Gianfranco Fini, 5 settembre 2010
Il bluff è totale. Basta girare un po’ il Sud. Qui i quadri alti e medio-alti di Fli giurano: sarà Fini a fermare il federalismo. Non a caso gli accennati sondaggi disegnano un partito quasi nullo al Nord, scarso al Centro, forte al Sud e nelle Isole: meridionalista, dunque. E antifederalista.
3. Governabilità
«Gli italiani si trovano bene nel bipolarismo e voteranno per la governabilità. Le larghe intese sono solo un’ipotesi di scuola»
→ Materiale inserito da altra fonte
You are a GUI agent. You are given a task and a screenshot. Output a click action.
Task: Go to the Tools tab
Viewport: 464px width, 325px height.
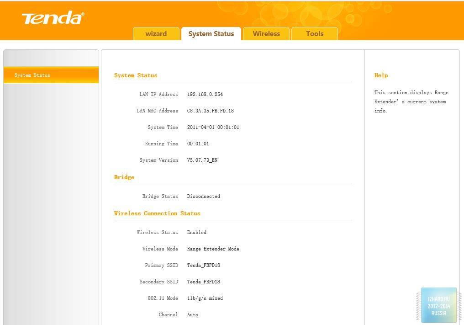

Gianfranco Fini, 13 ottobre 2007
Evidentemente, è cambiato qualcosa rispetto alla campagna elettorale del 2008. Forse perché, per quanto risulta a Panorama, Gff intrattiene rapporti telefonici quasi quotidiani con Mda, Massimo D’Alema. I due cavalcherebbero ipotesi di governi tecnici e di larghe intese. Nel frattempo l’obiettivo è fare fibrillare Berlusconi. Da qui la convocazione del Cavaliere al Copasir, chiesta da Mda. E il voto contrario di Fli su Muammar Gheddafi. Ed è appena l’inizio. La Finanziaria no (un altro sgarbo a Napolitano non si può fare), ma da Palazzo Chigi avvistano voti a rischio su: pluralismo Rai (22 novembre), riforma dell’università (23), soppressione delle province (tra il 23 e il 25), mozione di sfiducia al leghista Roberto Calderoli (26), mozione contro Sandro Bondi (da fissare). Mentre nel resto d’Italia, silenziosamente, Fli fa traballare decine di amministrazioni locali. L’a-governabilità come strategia.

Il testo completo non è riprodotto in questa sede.